*Problems to work on*.
1 – According to the article below on the cholera outbreak in Pakistan, how many people in Pir Koh have been infected?
2 – Write the next part of the article below about Pakistan's cholera outbreak, picking up after its last sentence.

*Excerpt to read*.

Climate change and mismanagement sowed the seeds of a cholera outbreak.

A child collects drinking water in Rajasthan, India in 2016. Photo © J. Carl Ganter / Circle of Blue

By Laura Gersony, Circle of Blue — May 23, 2022

South Asia is not only baking in a record-setting heat wave. Entering the third month of extreme temperatures, people in Pakistan are confronting yet another calamity linked to an unforgiving climate: a deadly cholera outbreak.

The water-borne disease took root a month ago in the remote mountain town of Pir Koh. Water shortages forced residents to turn to cholera-contaminated ponds for drinking water, health officials say. Over 2,000 people have been infected, and at least six died, including three young children.

Residents of Pir Koh staged several protests last week, demanding that the government declare a national emergency and fix the town’s ailing infrastructure. “We have no other option but to drink contaminated water from the ponds along with the animals,” one resident told a local news outlet. Pakistan Prime Minister Shehbaz Sharif mobilized the military to distribute water tanks and set up medical camps across the affected province of Baluchistan.

The ongoing heat wave, which experts say “tests the limits of human survivability,” is the immediate cause of the outbreak. Temperatures in several countries are smashing records, in some places surpassing 50 degrees Celsius (122 degrees Fahrenheit). Residents of notoriously polluted New Delhi, where half of the population lacks access to air conditioning, describe soaking in contaminated waters to stay cool. 

The infernal temperatures marked the final straw for Pir Koh’s already strained water systems. The village relies on an aging pipeline which officials say has not been adequately maintained. Water is unreliable and unaffordable in many regions of Pakistan due to mismanagement and scarcity. Many remote areas depend on pipes built by unregulated “water mafias” for access to drinking water.

*Supplied data*.

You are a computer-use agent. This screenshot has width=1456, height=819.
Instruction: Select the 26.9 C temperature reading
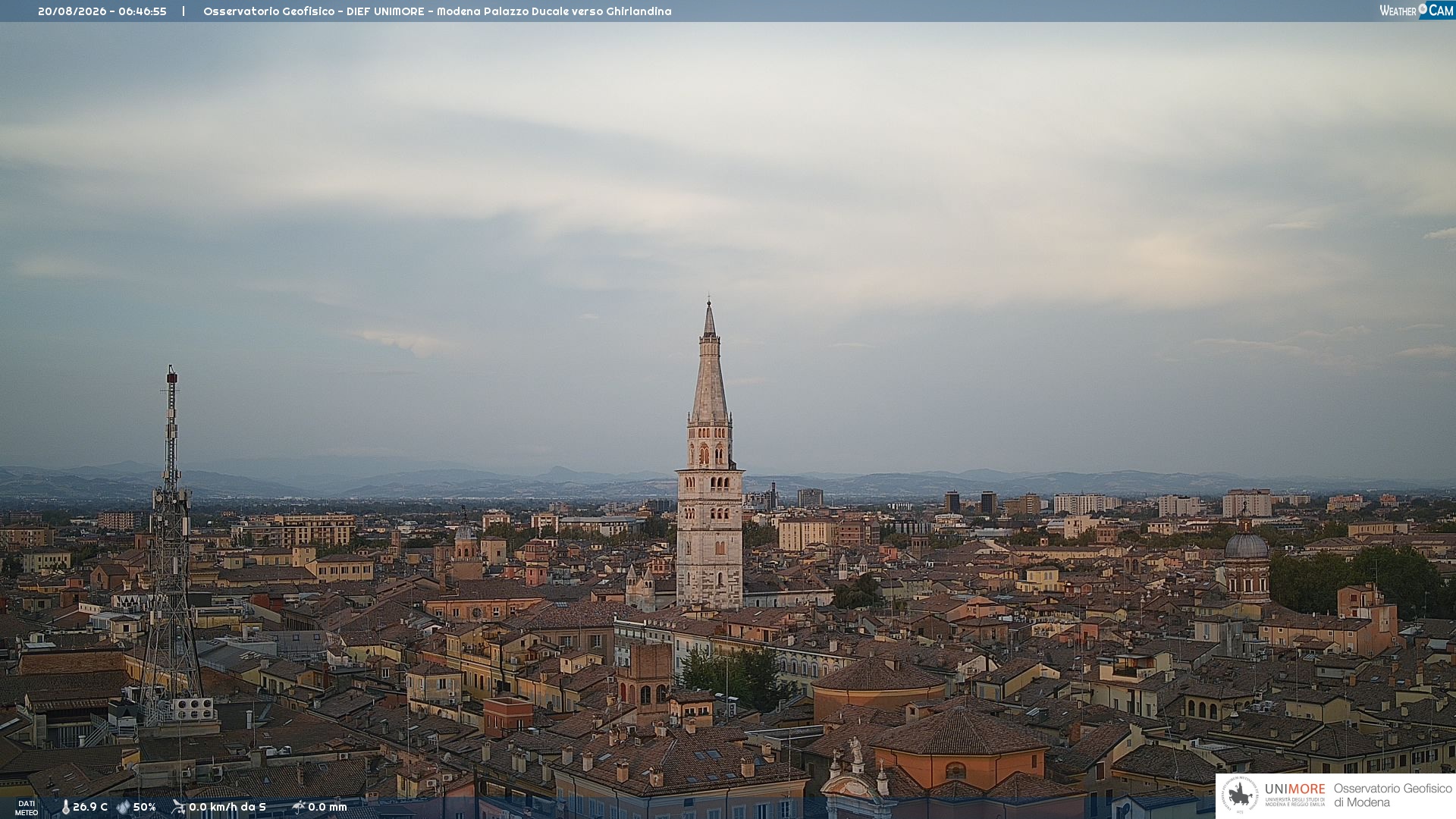pyautogui.click(x=90, y=807)
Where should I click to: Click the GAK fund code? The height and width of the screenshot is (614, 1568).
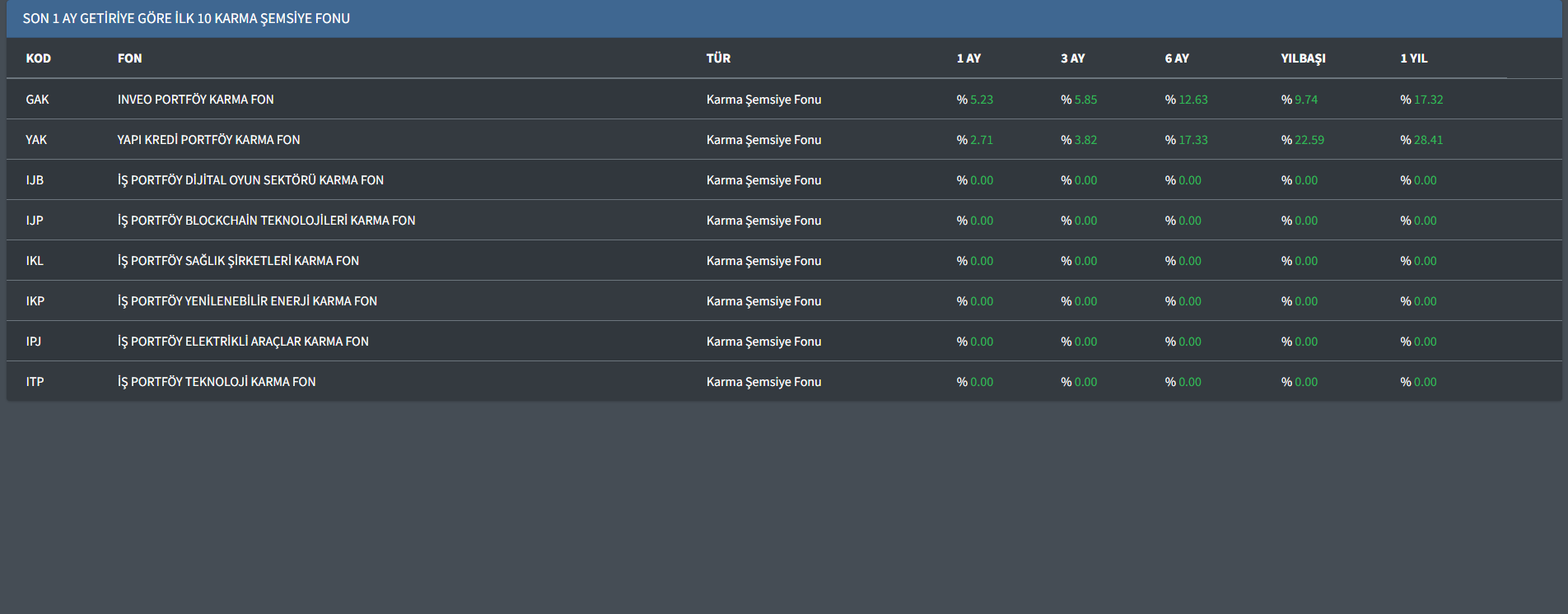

*Responses to the exercise*.
1 – Over 2,000 people.

2 –
Extreme weather events make these shaky water systems more prone to failure. Such events are becoming more common as Earth’s atmosphere continues to warm. Scientists reckon that climate change has made the intensity of the South Asia heat wave one hundred times more likely to occur.

Pre-monsoon heat is not unusual for the region, but the early onset of current conditions is virtually unprecedented. Instead of May or June, the heat arrived in March and lasted almost uninterrupted in the intervening weeks. Cooling monsoon rains will moderate temperatures, but not for another month.

Sherry Rehman, Pakistan’s climate change minister, said in a May 16 press conference that the country is among the most water-stressed nations in the world, and one of the 10 most vulnerable to the impacts of climate change. Rehman urged political leaders to act on the issue, advocating for technology upgrades, ecosystem restoration in the Indus River Valley, and enforcing a 1991 accord that governs the distribution of water between Pakistan’s provinces.

“Water stress is a very real danger for Pakistan,” Rehman tweeted last week. “It needs immediate action to prevent crop, livestock losses. 90 % of our [agriculture] depends on the Indus. No switch can be pulled overnight.”